# Exploratory data analysis and preprocessing

In this notebook, I perform some exploratory data analysis (EDA) of the EvaLatin dataset. Then, using what I've learnt about the data I preprocess it for the modeling stage.

## Exploratory data analysis

In this section, I want to find insights that I can leverage in the modeling stage. This analysis is structured in four sections, each focusing on a different level of the data:

1. Dataset
2. Forms
3. POS
4. Lemmata

In [None]:
%load_ext blackcellmagic
%matplotlib inline
import os
import re
import unicodedata
from collections import OrderedDict
import pathlib
import fileinput
import pyconll
import pandas as pd
import matplotlib.pyplot as plt
import seaborn as sns
sns.set()
from segments import Profile, Tokenizer


from filenames import ROOT, RAW_EVALATIN_TRAINING_DATA_DIR, PROCESSED_EVALATIN_POS_TRAIN_DATA

os.chdir(ROOT)

- INPUT DATA
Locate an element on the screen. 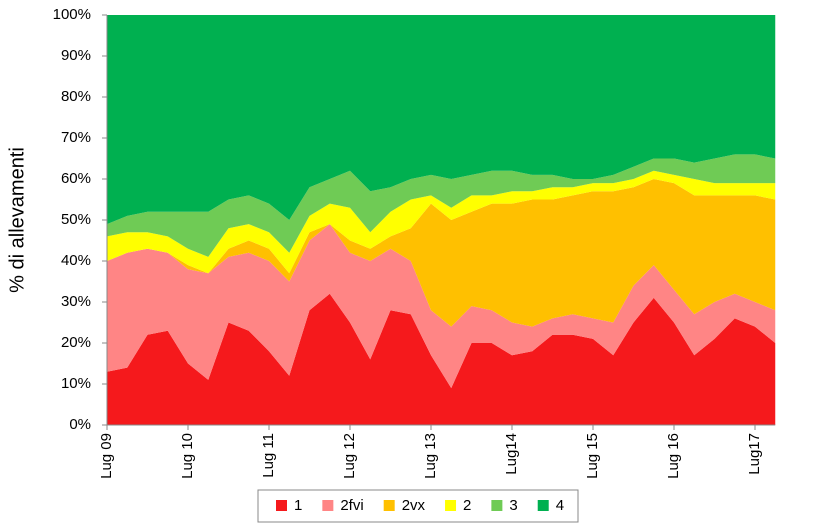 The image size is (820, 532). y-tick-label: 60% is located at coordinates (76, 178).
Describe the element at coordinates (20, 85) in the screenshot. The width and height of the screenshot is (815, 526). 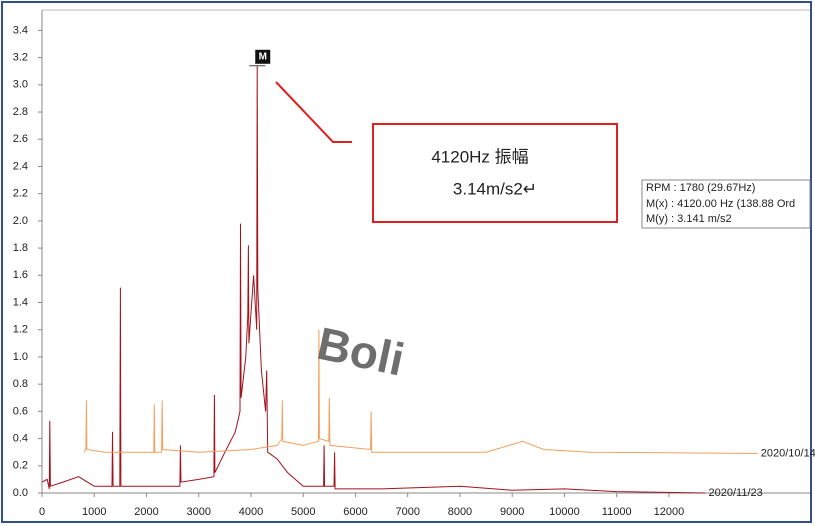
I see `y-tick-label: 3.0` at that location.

- EXERCISE A
Answer these about the EvaLatin notebook, one per line:
(i) Which dataset does the notebook analyze?
(ii) How many sections does the analysis have, and which one comes last?
(iii) What value is passed to os.chdir, and from which module is it imported?
- EXERCISE B
For each statement, say yes or no according to the EvaLatin notebook, and quote the words that decide it.
(i) The analysis is split into five sections.
(ii) The notebook imports pandas under the name pd.
(iii) Profile and Tokenizer are imported from pyconll.

- EXPECTED ANSWER A
(i) The EvaLatin dataset.
(ii) Four sections; the last is Lemmata.
(iii) ROOT, imported from filenames.

- EXPECTED ANSWER B
(i) No: "This analysis is structured in four sections"
(ii) Yes: "import pandas as pd"
(iii) No: "from segments import Profile, Tokenizer"